=== BRIEF ===
Where a line of the listing below holds "agent", add it to the tally; give only the final number.
--------------------------------
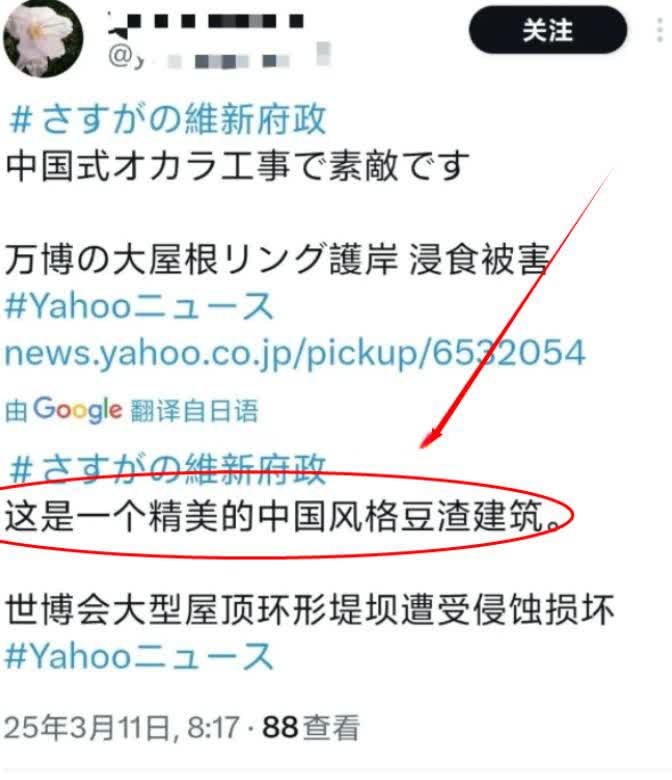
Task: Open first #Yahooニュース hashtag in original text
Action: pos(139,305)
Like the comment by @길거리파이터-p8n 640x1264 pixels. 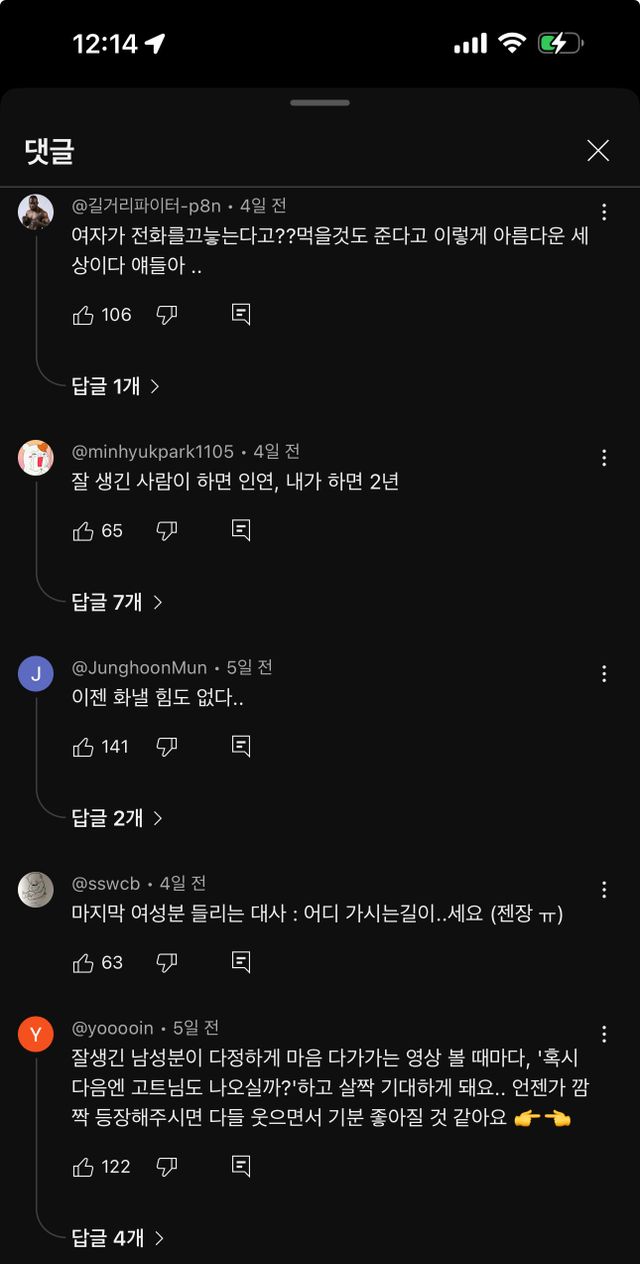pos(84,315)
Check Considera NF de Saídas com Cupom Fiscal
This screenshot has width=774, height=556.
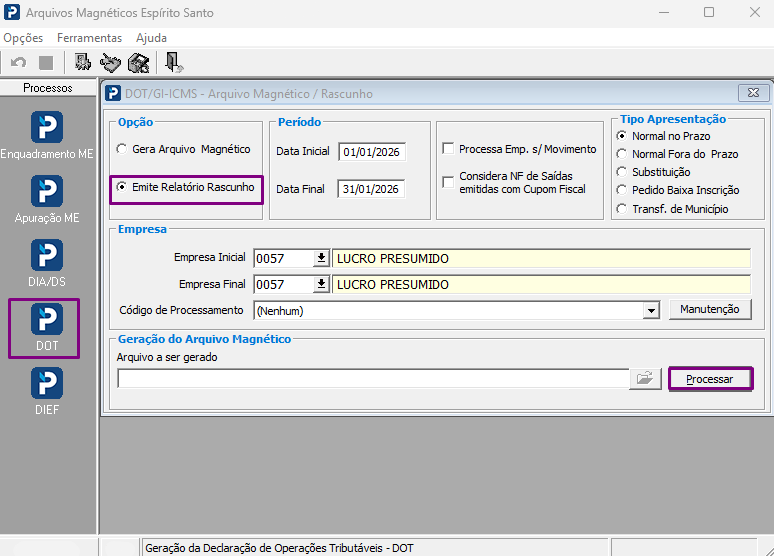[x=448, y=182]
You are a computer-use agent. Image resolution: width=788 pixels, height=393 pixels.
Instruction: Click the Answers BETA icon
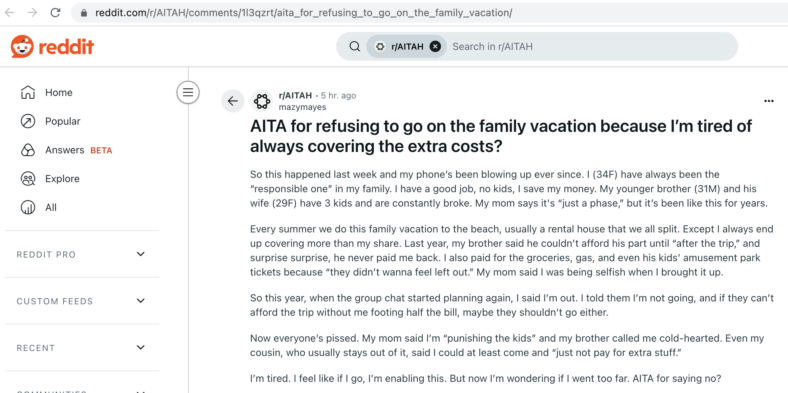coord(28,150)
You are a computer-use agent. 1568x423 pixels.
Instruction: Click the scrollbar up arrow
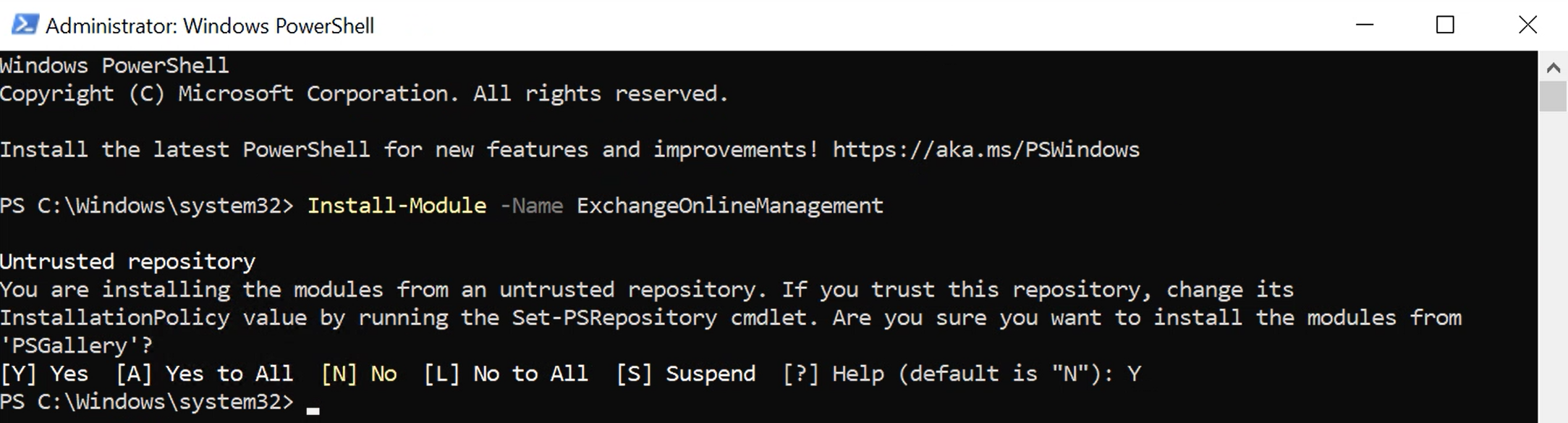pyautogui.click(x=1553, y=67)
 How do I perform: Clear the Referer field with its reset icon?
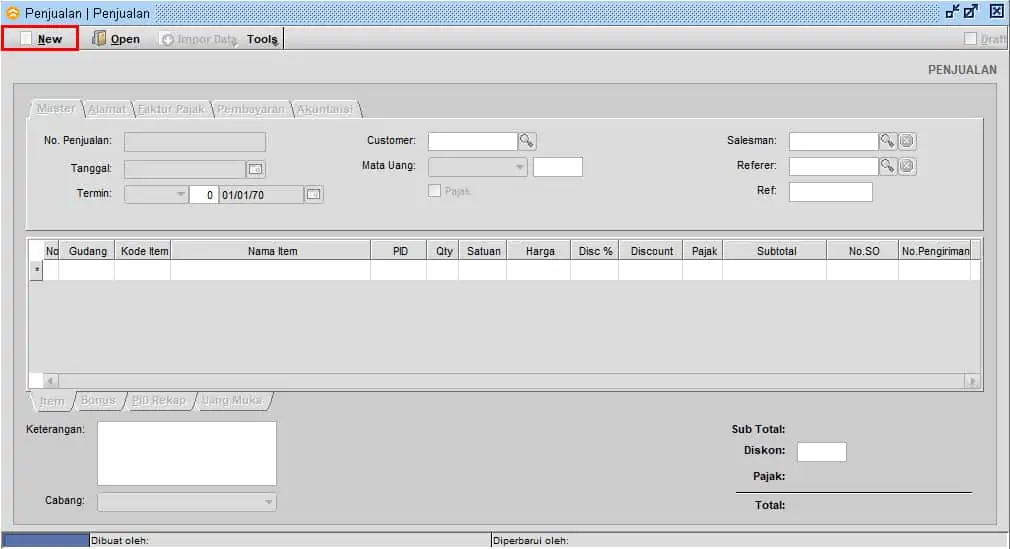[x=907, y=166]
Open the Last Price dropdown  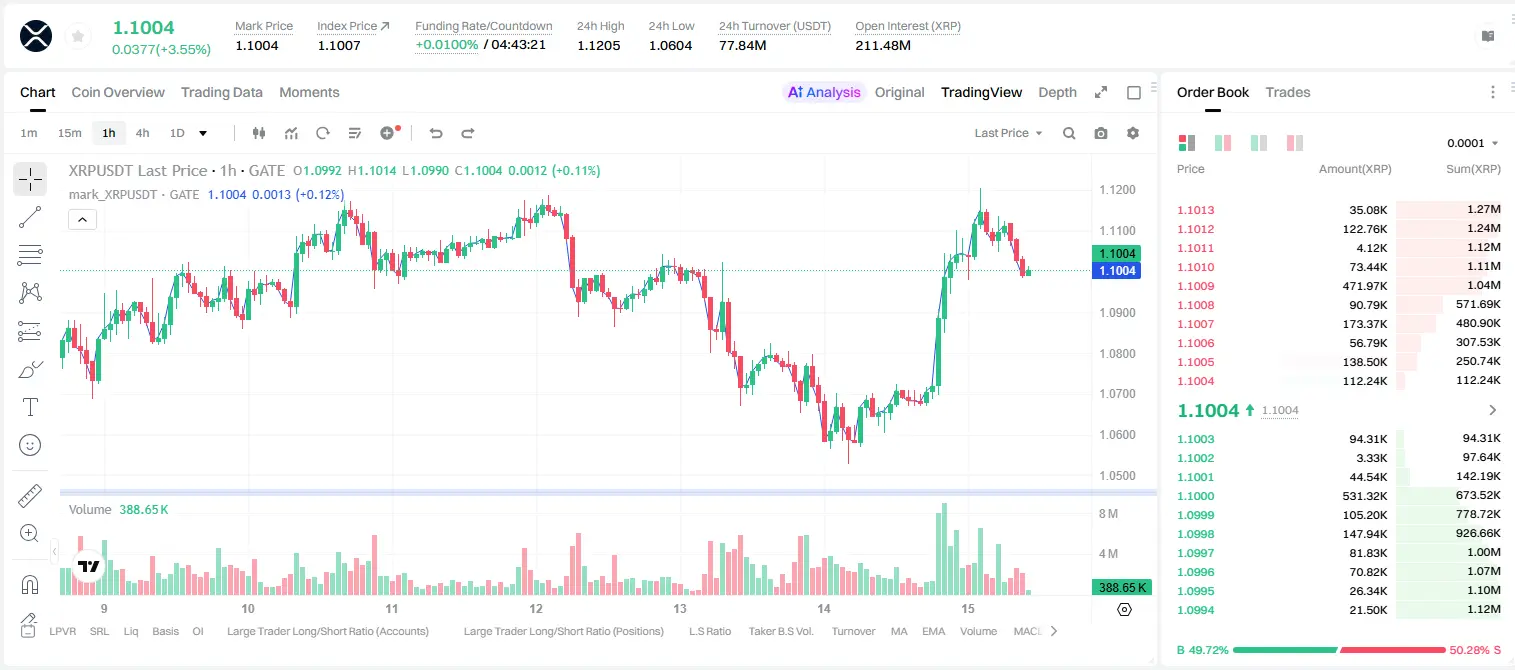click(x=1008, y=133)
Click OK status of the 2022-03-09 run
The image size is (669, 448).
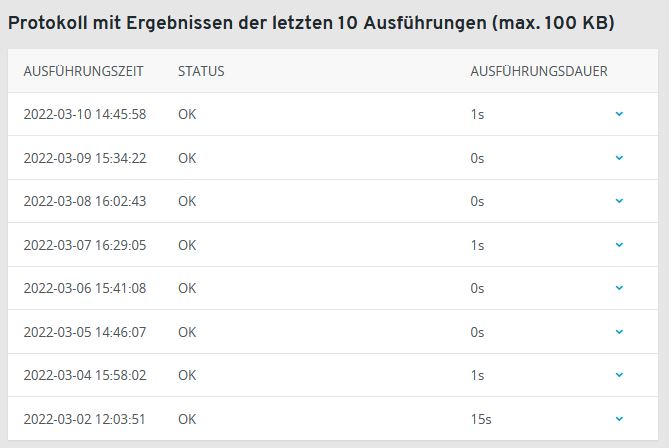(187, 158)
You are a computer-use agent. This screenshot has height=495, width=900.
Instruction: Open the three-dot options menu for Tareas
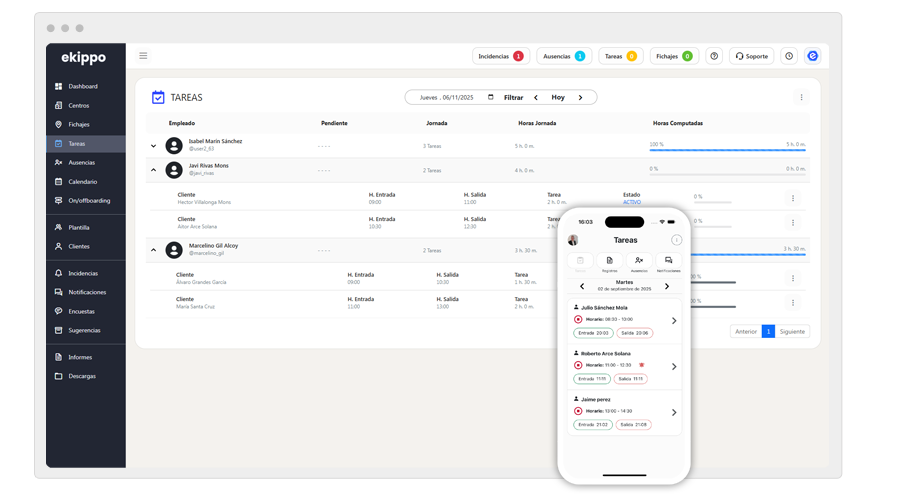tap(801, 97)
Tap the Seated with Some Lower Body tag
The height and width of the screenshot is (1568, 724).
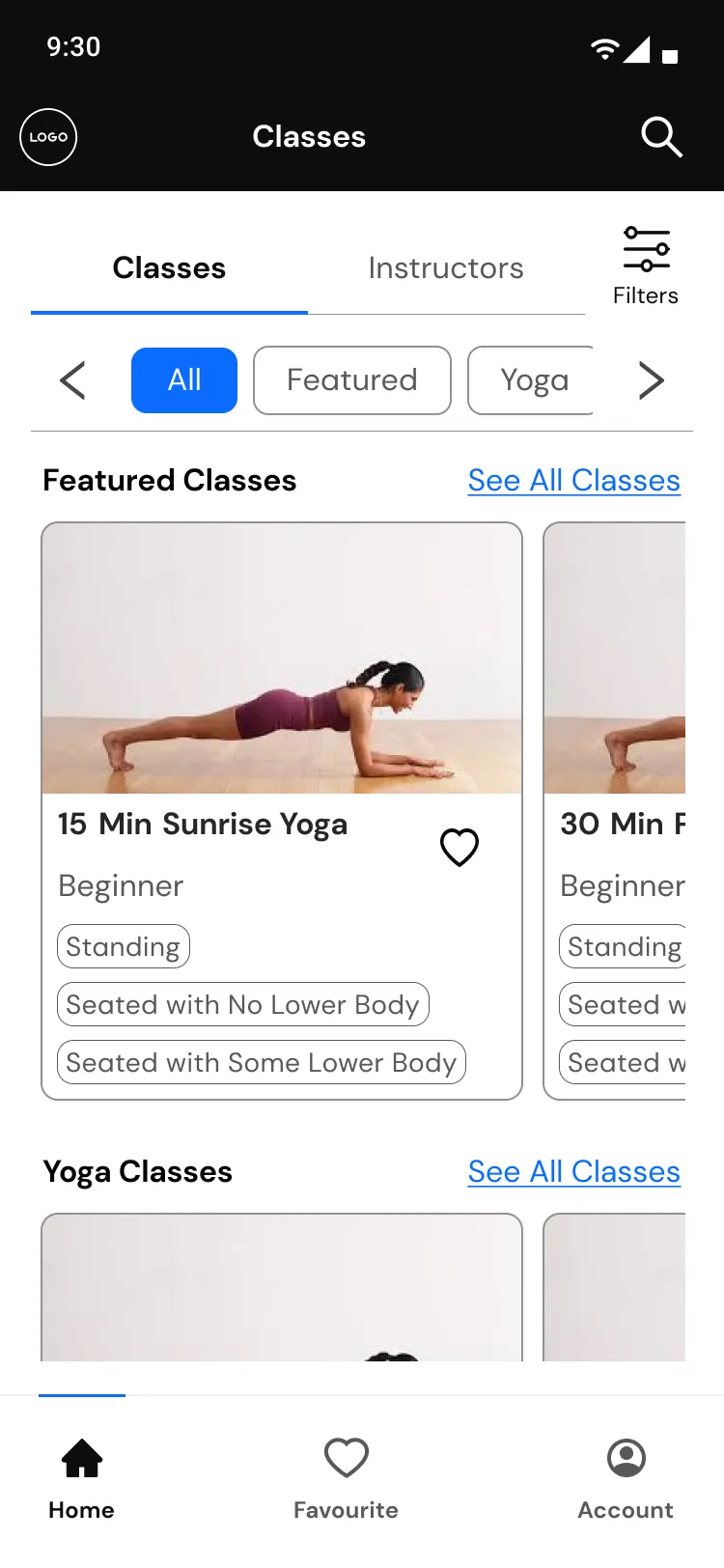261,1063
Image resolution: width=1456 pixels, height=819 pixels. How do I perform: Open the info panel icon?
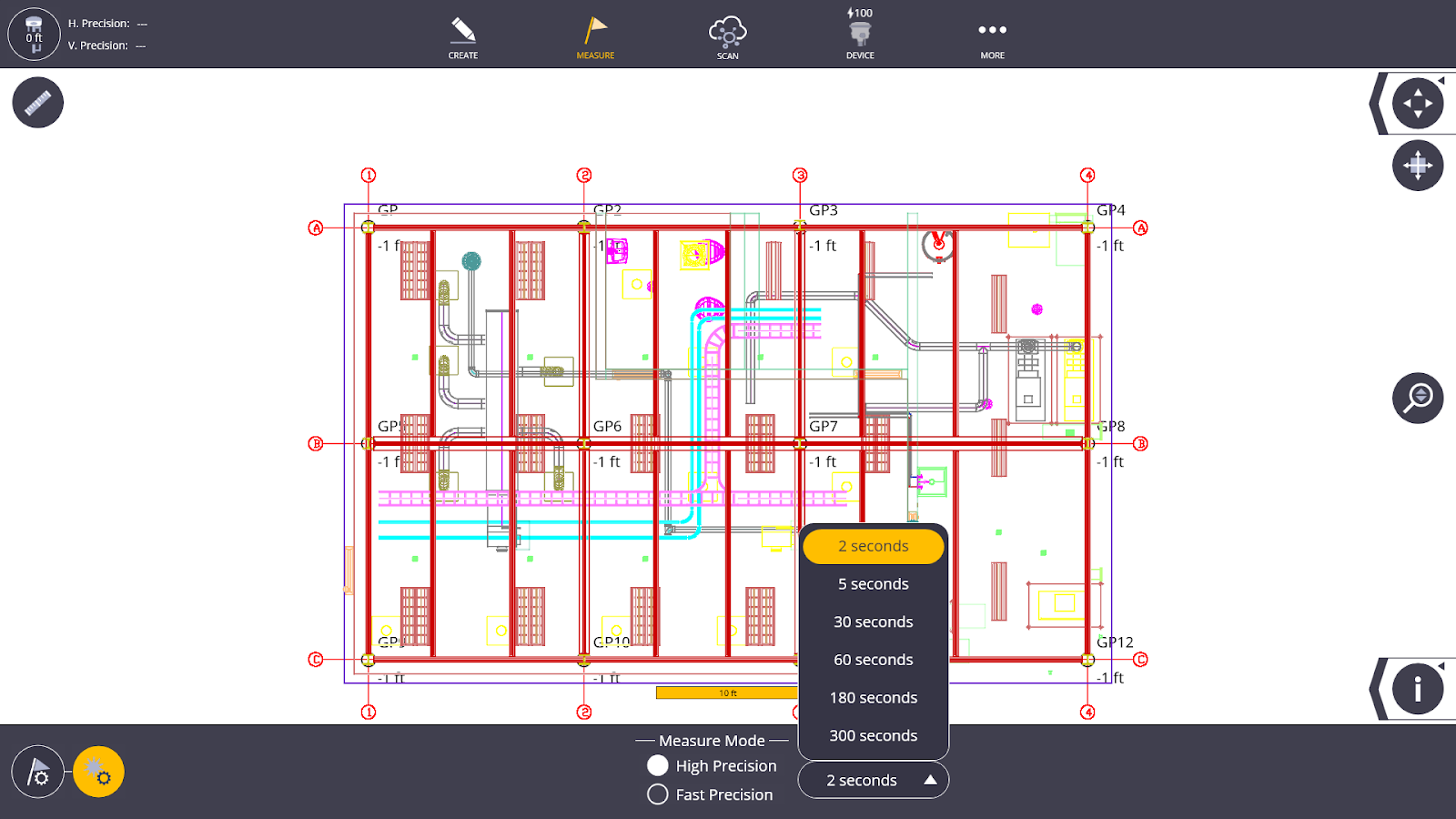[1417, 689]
--------------------------------
=== SOLUTION TO THE PROBLEM ===
3